The sense of an ending
'S leaze has been the dominant factor throughout,' declared the opposition, 'and sleaze has been the end issue. Nothing better encapsulates what people think of this government. Sleaze will be one of the things that brings this government down.' The opposition in question was New Labour and the government was Conservative. A decade on, with poetic symmetry, the positions are reversed: it is the supposedly irreproachable Gordon Brown who presides over a party mired in allegations of evasion, lies and outright criminality.
In his memoirs, John Major correctly identifies the lethal quality of the word 'sleaze': 'it fed the public belief that the Conservative party as an institution had been in power too long, and had got into bad habits. As the mood music to the final act, sleaze chimed with the times.' Substitute 'New Labour' for 'Conservative' and Major's observation captures perfectly the predicament in which the Brown government now finds itself.
The David Abrahams affair and Wendy Alexander's travails in Scotland are deeply damaging in themselves. Labour swept to power in 1997 declaring grandly in its manifesto: 'We will oblige parties to declare the source of all donations above a minimum figure: Labour does this voluntarily and all parties should do so. Foreign funding will be banned. We will ask the [Committee on Standards in Public Life] to consider how the funding of political parties should be regulated and reformed.'
The committee delivered its report in October 1998, and legislation followed in the form of the Political Parties, Elections and Referendums Act 2000 — which, in turn, established the Electoral Commission to regulate these matters.
The Prime Minister has already admitted that donations 'have not been lawfully declared', and told the Parliamentary Labour party on Monday that he was as angry as any of them about the accepting of more than £600,000 from Mr Abrahams via proxies and go-betweens.

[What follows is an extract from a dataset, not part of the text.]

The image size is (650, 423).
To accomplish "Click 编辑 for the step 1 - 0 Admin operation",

Yet in this matter — the flagrant breach of absolutely clear legislation — Labour is in an angry dialogue with itself. It made the law, has proved incapable of abiding by it, and now expects public forgiveness and even respect for agreeing to look into the scandal and to co-operate with the police. But why on earth should the electorate respect a party that cannot even obey its very own laws?
The broader problem for Mr Brown — to which Mr Major alluded — is that 'sleaze' refers to much more than specific criminal allegations. It captures the corrosions of time, the aura of deviousness, jadedness and selfishness that clings to a government that has been in power too long. Mr Brown is no more personally corrupt than was Mr Major. But — unlike Mr Major — he has been a very senior Cabinet minister since the beginning of his party's long spell in power. Try as he and his acolytes might to shift all responsibility to his predecessor, he is as much to blame for the dilapidated state of this administration as Tony Blair.

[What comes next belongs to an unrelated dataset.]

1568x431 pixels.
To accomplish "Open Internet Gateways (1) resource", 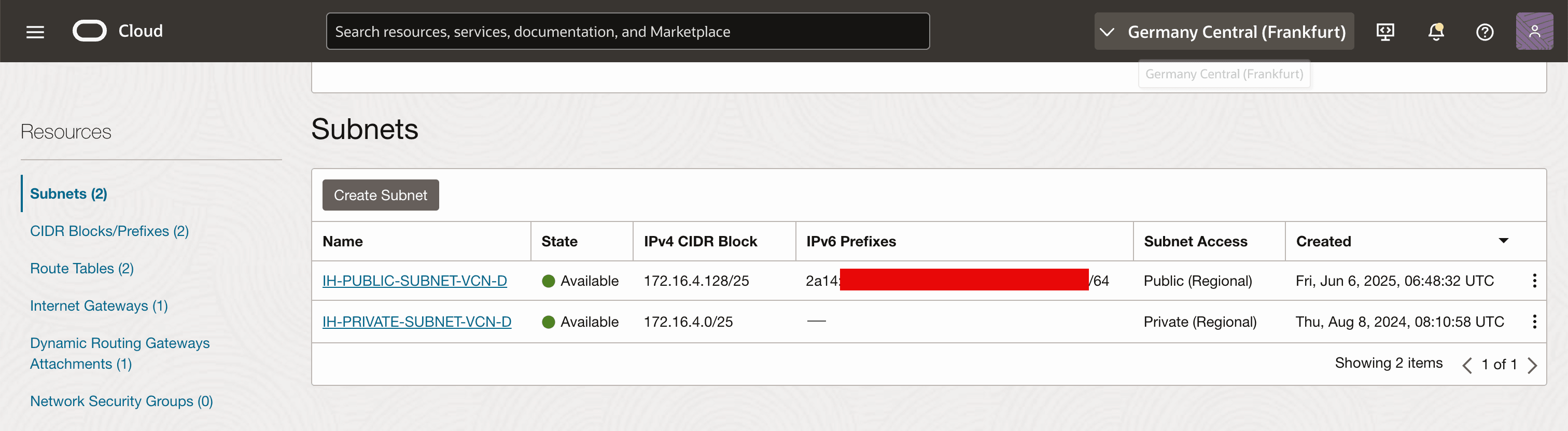I will 99,305.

Small wonder then that, as an ICM poll for Newsnight revealed on Monday, 57 per cent of voters think that Mr Brown is tainted by sleaze: a bleakly ironic fate for a politician who has defined himself by his 'moral compass' and the sermons of his father. The consolation for Mr Brown in the same survey was that 43 per cent still believe he is 'cut out to be Prime Minister', two points ahead of David Cameron.

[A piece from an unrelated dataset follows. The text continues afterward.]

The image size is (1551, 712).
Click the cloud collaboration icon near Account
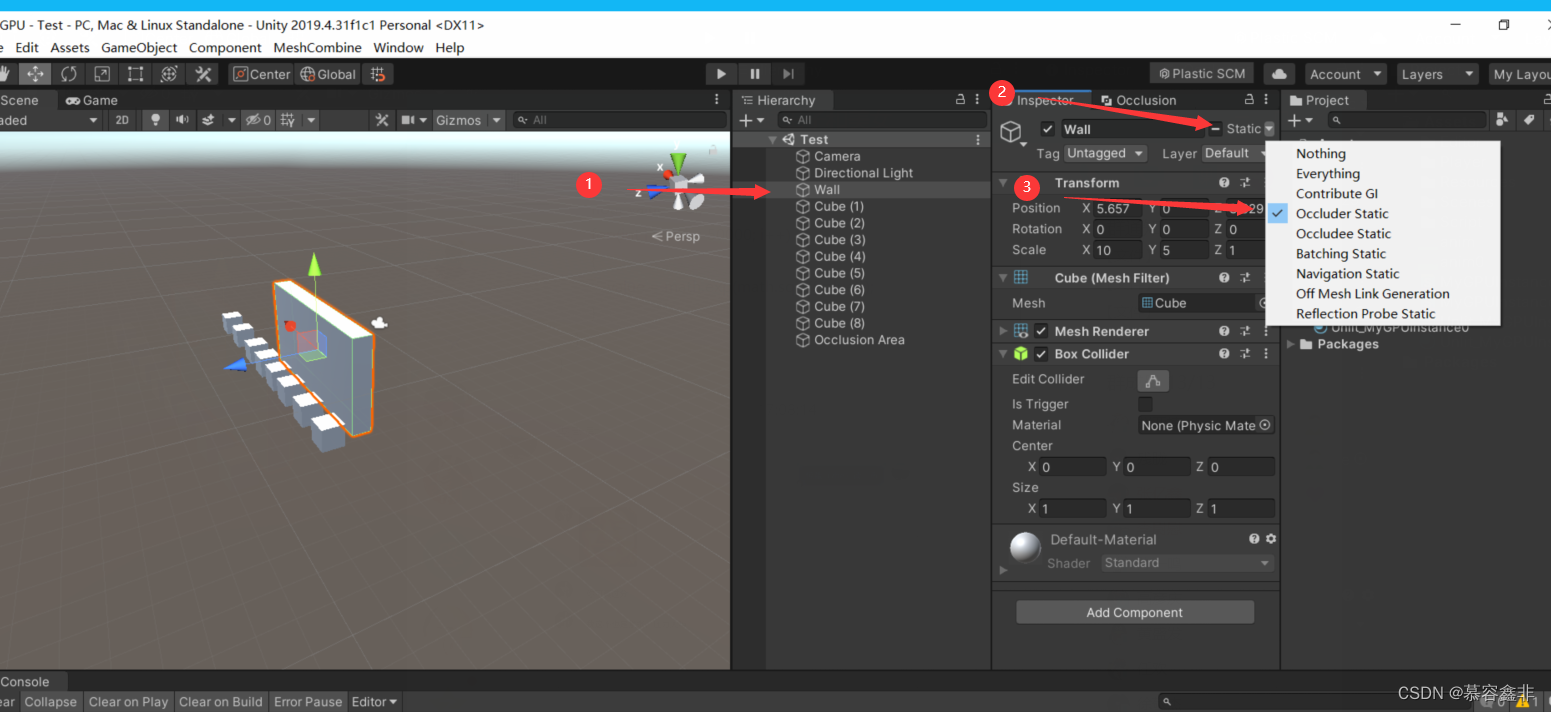[x=1279, y=73]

In theory at least, all is not absolutely lost for the PM. The Tories still have fewer seats than Michael Foot after the 1983 election and much work to do to define themselves as a prospective government. Mr Brown has legendary powers of stamina and patience. There may yet be a temporary reprieve. But the direction of travel becomes clearer by the day.
The bungling of the planned autumn election removed Mr Brown's sheen as the candidate of 'change'. A succession of administrative horrors — Northern Rock, the loss of confidential data about 25 million people, the cluelessness over immigration statistics, Britain's wretched performance in international education league tables — has robbed him of his cherished reputation for competence. Instead, he leads a party that stumbles daily from one funding scandal to another, changing its story by the hour as more detail seeps out about who knew what when, who failed to record what, who inexplicably neglected to obey the most basic laws governing party finance.
The overall impression is not of 'renewal' — that grating New Labour cliché — but of disaggregation, introversion and crippling collective exhaustion. A party that breaks laws should not make laws. A party that cannot keeps its own house in order is not fit to tell the rest of us how to conduct our lives. Labour has had a decade to reform education, health, immigration policy and the abject criminal justice system. It has failed in all these tasks, in spite of propitious economic circumstances, and now seems incapable even of honest party bookkeeping.
The literary critic Frank Kermode identified what he called the 'sense of an ending'. In everything that the governing party does now, one sees ideological twilight, mutual recrimination and a collective preparation for eventual disaster. Backbenchers run for cover. Ministers speak semi-openly about a change of leadership before the next election. Panic and paralysis are everywhere. The nerves of this government are shot to pieces. It flails and rages, to no great effect, provoking pity amongst its dwindling supporters and contempt in everyone else.
As we noted last week, the Prime Minister bears a heavy portion of the blame for what is happening. He and his supporters would say that Mr Blair is the real villain of the piece, that they are paying the price for ten years of Tony's folly. But the truth is otherwise. The problem is not Brown or Blair. The problem is Labour.